▸ **Provided records**:
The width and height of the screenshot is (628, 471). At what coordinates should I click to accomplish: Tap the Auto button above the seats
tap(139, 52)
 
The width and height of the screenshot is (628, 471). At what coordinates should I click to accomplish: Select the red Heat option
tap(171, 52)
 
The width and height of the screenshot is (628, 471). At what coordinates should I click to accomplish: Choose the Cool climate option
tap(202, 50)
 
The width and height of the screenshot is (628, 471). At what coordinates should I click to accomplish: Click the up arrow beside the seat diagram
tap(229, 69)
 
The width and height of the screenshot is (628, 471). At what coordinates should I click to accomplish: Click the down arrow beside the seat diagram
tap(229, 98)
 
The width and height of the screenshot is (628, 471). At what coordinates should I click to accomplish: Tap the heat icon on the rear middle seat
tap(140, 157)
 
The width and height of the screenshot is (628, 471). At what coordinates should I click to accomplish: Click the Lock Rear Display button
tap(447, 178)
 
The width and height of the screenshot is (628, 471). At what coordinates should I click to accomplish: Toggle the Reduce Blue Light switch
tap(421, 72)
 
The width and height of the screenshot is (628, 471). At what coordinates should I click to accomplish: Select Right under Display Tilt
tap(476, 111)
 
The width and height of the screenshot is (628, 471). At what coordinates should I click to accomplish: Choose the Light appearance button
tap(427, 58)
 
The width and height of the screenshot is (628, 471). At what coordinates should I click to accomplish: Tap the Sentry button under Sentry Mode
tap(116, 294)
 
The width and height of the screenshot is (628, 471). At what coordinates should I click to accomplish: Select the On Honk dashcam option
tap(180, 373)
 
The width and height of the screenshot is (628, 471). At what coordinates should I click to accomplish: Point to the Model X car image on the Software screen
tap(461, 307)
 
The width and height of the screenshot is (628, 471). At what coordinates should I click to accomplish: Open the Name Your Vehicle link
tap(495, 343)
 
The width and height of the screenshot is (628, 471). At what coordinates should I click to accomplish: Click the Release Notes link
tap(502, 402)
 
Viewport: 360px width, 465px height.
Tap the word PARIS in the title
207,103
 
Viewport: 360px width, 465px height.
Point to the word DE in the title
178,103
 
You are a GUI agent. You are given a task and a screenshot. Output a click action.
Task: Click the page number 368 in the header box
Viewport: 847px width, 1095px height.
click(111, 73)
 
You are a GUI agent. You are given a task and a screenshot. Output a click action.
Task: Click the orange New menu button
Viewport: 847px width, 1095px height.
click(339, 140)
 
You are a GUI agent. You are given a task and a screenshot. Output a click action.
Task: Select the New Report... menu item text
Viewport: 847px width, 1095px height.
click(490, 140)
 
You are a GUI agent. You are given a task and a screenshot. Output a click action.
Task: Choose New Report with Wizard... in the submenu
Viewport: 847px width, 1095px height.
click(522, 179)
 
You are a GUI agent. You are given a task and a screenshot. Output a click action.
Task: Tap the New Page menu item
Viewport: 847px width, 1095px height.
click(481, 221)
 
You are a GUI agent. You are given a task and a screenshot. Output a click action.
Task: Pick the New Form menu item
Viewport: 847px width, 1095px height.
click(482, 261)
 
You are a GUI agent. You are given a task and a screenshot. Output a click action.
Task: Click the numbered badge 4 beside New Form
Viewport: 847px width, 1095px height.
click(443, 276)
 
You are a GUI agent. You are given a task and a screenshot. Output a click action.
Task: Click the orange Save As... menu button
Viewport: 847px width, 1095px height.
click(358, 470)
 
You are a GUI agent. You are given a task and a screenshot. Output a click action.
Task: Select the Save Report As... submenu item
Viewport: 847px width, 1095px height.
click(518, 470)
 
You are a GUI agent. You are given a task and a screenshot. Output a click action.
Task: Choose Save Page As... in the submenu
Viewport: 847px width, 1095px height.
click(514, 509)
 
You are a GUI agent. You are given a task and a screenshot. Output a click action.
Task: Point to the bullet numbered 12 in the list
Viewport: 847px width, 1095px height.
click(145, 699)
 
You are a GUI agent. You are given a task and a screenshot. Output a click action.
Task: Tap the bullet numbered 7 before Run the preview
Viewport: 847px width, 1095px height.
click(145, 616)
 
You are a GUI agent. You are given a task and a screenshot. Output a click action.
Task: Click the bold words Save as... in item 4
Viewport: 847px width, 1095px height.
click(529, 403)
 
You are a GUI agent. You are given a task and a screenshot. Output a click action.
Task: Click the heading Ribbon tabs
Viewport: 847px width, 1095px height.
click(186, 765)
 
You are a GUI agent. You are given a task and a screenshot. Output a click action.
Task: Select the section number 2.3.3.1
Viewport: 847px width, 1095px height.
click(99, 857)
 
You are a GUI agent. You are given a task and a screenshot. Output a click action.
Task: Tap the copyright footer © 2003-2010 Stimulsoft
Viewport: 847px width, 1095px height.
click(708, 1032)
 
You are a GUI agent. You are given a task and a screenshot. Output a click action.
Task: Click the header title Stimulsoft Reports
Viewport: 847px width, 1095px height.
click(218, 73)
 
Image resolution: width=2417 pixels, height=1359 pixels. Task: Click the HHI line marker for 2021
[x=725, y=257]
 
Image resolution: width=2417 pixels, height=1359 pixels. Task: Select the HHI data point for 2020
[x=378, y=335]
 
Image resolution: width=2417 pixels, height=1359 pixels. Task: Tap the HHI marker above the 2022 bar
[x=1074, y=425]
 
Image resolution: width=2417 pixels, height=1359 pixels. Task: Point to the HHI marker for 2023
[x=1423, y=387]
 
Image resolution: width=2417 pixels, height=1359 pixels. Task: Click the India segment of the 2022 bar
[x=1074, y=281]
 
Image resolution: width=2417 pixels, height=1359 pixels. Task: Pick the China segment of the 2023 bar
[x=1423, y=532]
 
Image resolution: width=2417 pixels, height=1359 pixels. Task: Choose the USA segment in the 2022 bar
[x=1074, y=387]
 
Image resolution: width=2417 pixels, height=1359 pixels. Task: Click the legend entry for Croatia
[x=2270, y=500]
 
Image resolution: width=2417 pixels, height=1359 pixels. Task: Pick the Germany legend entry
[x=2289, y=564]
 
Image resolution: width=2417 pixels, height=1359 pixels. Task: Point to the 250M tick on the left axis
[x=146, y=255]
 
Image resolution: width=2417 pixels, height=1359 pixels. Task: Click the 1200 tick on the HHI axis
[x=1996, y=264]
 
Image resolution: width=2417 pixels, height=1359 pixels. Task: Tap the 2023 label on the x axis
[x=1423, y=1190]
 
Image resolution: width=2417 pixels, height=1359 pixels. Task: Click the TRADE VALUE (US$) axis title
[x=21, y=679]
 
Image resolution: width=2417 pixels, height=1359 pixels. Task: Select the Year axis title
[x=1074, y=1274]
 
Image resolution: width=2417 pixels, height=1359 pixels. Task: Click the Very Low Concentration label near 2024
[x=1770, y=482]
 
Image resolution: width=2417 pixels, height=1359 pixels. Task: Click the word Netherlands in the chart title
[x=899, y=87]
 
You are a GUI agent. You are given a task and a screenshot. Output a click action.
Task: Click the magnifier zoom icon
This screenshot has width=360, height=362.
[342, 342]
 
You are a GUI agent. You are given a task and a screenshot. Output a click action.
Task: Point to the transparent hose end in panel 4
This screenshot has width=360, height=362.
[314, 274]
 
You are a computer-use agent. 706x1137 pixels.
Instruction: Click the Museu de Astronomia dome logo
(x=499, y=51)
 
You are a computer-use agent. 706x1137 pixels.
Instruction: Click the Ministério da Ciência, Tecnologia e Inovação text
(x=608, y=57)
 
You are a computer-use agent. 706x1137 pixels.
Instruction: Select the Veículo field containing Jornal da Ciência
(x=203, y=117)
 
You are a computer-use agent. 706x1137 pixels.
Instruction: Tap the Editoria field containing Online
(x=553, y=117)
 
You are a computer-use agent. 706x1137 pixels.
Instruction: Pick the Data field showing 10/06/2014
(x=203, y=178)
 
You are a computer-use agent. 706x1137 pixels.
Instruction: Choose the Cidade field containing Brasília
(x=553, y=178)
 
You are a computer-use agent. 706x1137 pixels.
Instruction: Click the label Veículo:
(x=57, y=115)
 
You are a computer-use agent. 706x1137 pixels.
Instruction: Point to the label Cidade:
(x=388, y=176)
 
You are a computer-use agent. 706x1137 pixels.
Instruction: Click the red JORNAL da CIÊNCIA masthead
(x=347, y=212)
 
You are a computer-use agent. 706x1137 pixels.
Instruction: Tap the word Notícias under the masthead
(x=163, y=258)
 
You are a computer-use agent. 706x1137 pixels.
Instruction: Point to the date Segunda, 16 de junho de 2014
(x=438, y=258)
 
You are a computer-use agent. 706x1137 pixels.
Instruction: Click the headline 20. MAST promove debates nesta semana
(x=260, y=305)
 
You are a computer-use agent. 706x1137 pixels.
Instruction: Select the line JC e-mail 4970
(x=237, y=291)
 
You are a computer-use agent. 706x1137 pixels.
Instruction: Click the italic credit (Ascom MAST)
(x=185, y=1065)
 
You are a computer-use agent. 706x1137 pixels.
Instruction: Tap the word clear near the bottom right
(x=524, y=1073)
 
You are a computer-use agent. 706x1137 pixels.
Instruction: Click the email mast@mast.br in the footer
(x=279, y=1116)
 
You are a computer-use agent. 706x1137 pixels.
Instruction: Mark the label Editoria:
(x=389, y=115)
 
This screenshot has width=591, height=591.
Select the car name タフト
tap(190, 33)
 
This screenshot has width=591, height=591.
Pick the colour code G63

▸ **What is being asked**:
Put the part that opens with the line containing "the Software screen" and closes with the line containing "click(490, 140)" into a Markdown table with the columns Row and Line. Number each line in Row, give the line itself in Line, and leave out blank lines.

▸ **Written answer**:
| Row | Line |
|---|---|
| 1 | The width and height of the screenshot is (628, 471). At what coordinates should I click to accomplish: Point to the Model X car image on the Software screen |
| 2 | tap(461, 307) |
| 3 | The width and height of the screenshot is (628, 471). At what coordinates should I click to accomplish: Open the Name Your Vehicle link |
| 4 | tap(495, 343) |
| 5 | The width and height of the screenshot is (628, 471). At what coordinates should I click to accomplish: Click the Release Notes link |
| 6 | tap(502, 402) |
| 7 | Viewport: 360px width, 465px height. |
| 8 | Tap the word PARIS in the title |
| 9 | 207,103 |
| 10 | Viewport: 360px width, 465px height. |
| 11 | Point to the word DE in the title |
| 12 | 178,103 |
| 13 | You are a GUI agent. You are given a task and a screenshot. Output a click action. |
| 14 | Task: Click the page number 368 in the header box |
| 15 | Viewport: 847px width, 1095px height. |
| 16 | click(111, 73) |
| 17 | You are a GUI agent. You are given a task and a screenshot. Output a click action. |
| 18 | Task: Click the orange New menu button |
| 19 | Viewport: 847px width, 1095px height. |
| 20 | click(339, 140) |
| 21 | You are a GUI agent. You are given a task and a screenshot. Output a click action. |
| 22 | Task: Select the New Report... menu item text |
| 23 | Viewport: 847px width, 1095px height. |
| 24 | click(490, 140) |